Semantics: The Next Big Issue in Big Data by Glen Fest.
From the post:
The use of semantics often is a way to evade the issue at hand (i.e., Bill Clinton’s parsed definition of “is”). But in David Saul’s world of bank compliance and regulation, it’s something that can help get right to the heart of the matter.
Saul, the chief scientist at State Street Corp. in Boston, views the technology of semantics—in which data is structured in ways that it can be shared easily between bank divisions, institutions and regulators—as an ends to better understand and manage big-bank risk profiles.

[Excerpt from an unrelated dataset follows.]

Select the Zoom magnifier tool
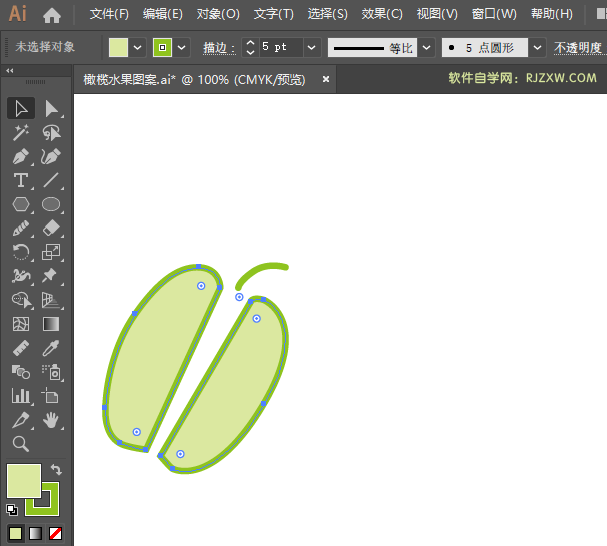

“By bringing all of this data together with the semantic models, we’re going to be able to ask the questions you need to ask to prepare regulatory reporting,” as well as internal risk calculations, Saul promised at a recent forum held at the New York offices of SWIFT, the Society for Worldwide Interbank Financial Telecommunication. Saul’s championing of semantics technology was part of a wider-ranging panel discussion on the role of technology in helping banks meet the current and forthcoming compliance demands of global regulators. “That’s really what we’re doing: trying to pull risk information from a variety of different systems and platforms, written at different times by different people,” Saul says.
To bridge the underlying data, the Financial Industry Business Ontology (FIBO), a group that Saul participates in, is creating the common terms and data definitions that will put banks and regulators on the same semantic page.
What’s ironic is in the same post you find:
Semantics technology already is a proven concept as an underlying tool of the Web that requires common data formats for sites to link to one another, says Saul. At large global banks, common data infrastructure is still in most cases a work in progress, if it’s underway at all. Legacy departmental divisions have allowed different (and incompatible) data sets and systems to evolve internally, leaving banks with the heavy chore of accumulating and repurposing data for both compliance reporting and internal risk analysis.
The inability to automate or reuse data across silos is at the heart of banks’ big-data dilemma—or as Saul likes to call it, a “smart data” predicament.
I’m not real sure what having a “common data forma” has to do with linking between data sets. Most websites use something close to HTML but that doesn’t mean they can be usefully linked together.
Not to mention the “legacy departmental divisions.” What is going to happen to them and their data?
How “semantics technology” is going to deal with different and incompatible data sets isn’t clear. Change all the recorded data retroactively? How far back?
If you have any contacts in the banking industry, tell them the FIBO proposal sounds like a bad plan.